Ms Nelson told UTV she was "terrified" as the thick, black smoke filled the property and said that if her smoke alarm hadn't worked, her and her children could have been killed.
"I was absolutely terrified and so were my children," she explained.
"I still am terrified. If it hadn't been for the smoke alarm myself and my children wouldn't be here now because the black smoke was coming up the stairs and I was choking."
Janette described waking up her young kids and bringing them to the bathroom at the back of the house, before phoning police and a neighbour for help.
I rang my neighbour William who lives next door and he came and climbed up the fence and helped my children out before the big black smoke came.
She said: "I was in bed and just jumped up. When I came out to the landing I felt this immense heat coming up the stairs and saw the front door was all in flames.

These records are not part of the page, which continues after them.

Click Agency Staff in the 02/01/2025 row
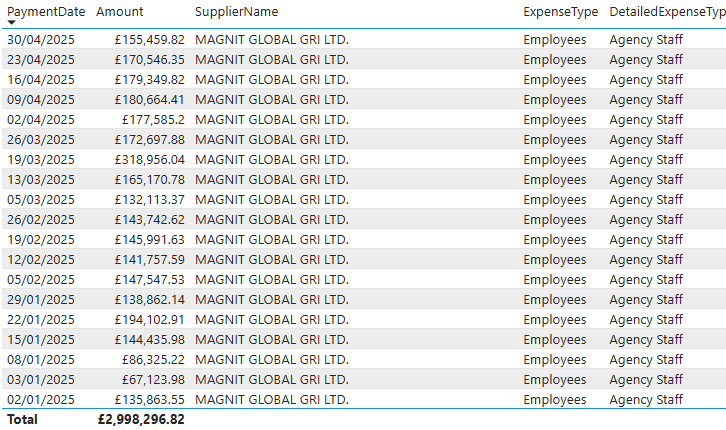Image resolution: width=726 pixels, height=430 pixels. pos(646,399)
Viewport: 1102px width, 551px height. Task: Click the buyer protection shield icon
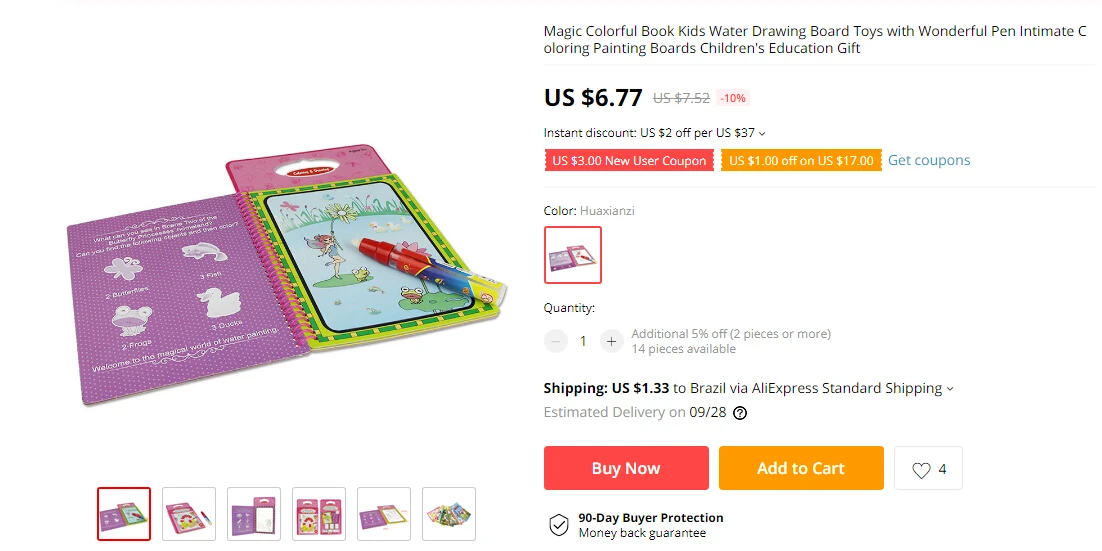tap(559, 524)
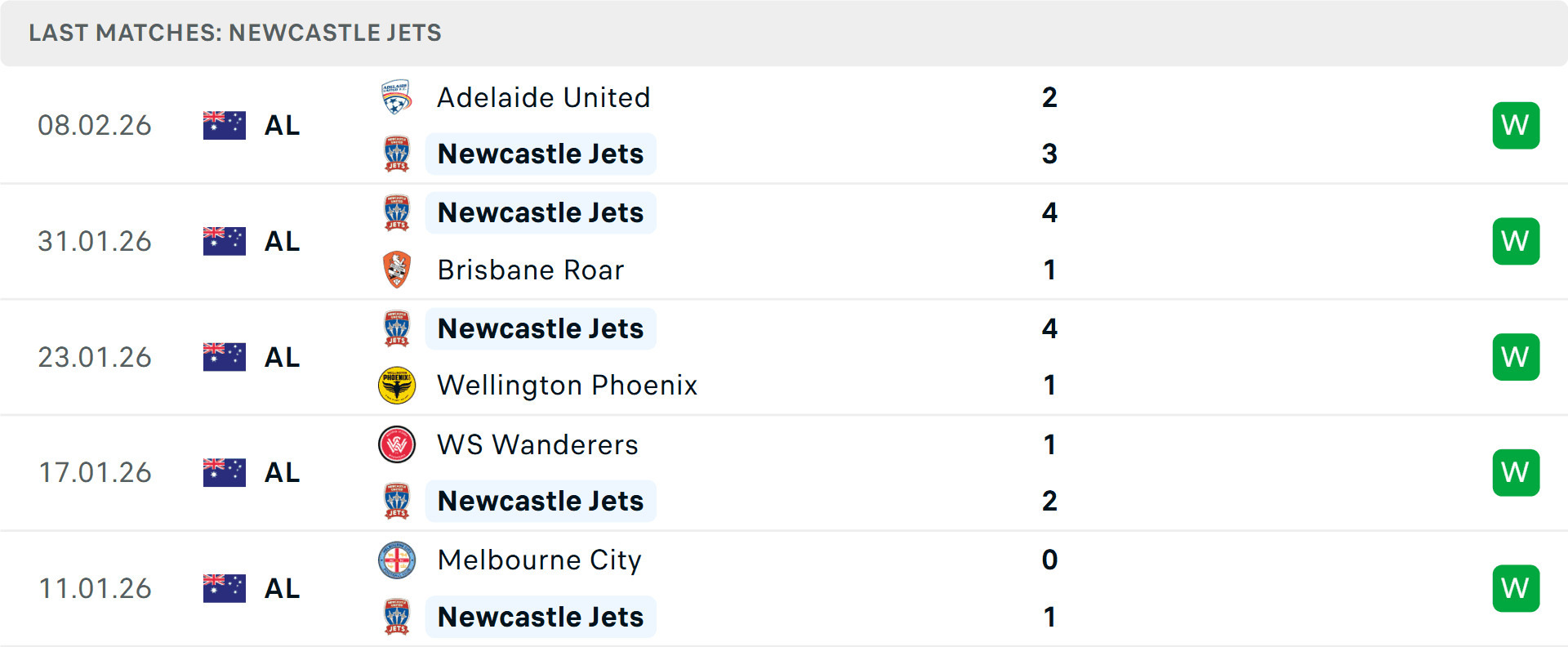Click the WS Wanderers red club logo
Viewport: 1568px width, 647px height.
click(x=398, y=445)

"I lifted my son, who is only two, and a phone. Then I went into the girls' room. I got them into the bathroom and called the police.
"I couldn't get out the window but minutes later the firefighters were there and I just remember being taken out and not much after that."
Fire crews from Newtownards and Bangor were called to the scene at around 2am to deal with the blaze, which they said was started deliberately.
It is understood something had been put through their letterbox and set alight.
Firefighters wearing breathing apparatus went into the house and brought Mrs Wilson out before extinguishing the fire using a hosereel jet.
NIFRS Area Commander John Denvir said there could have been four fatalities.
"The alarm saved lives of the four people in that house," he told UTV.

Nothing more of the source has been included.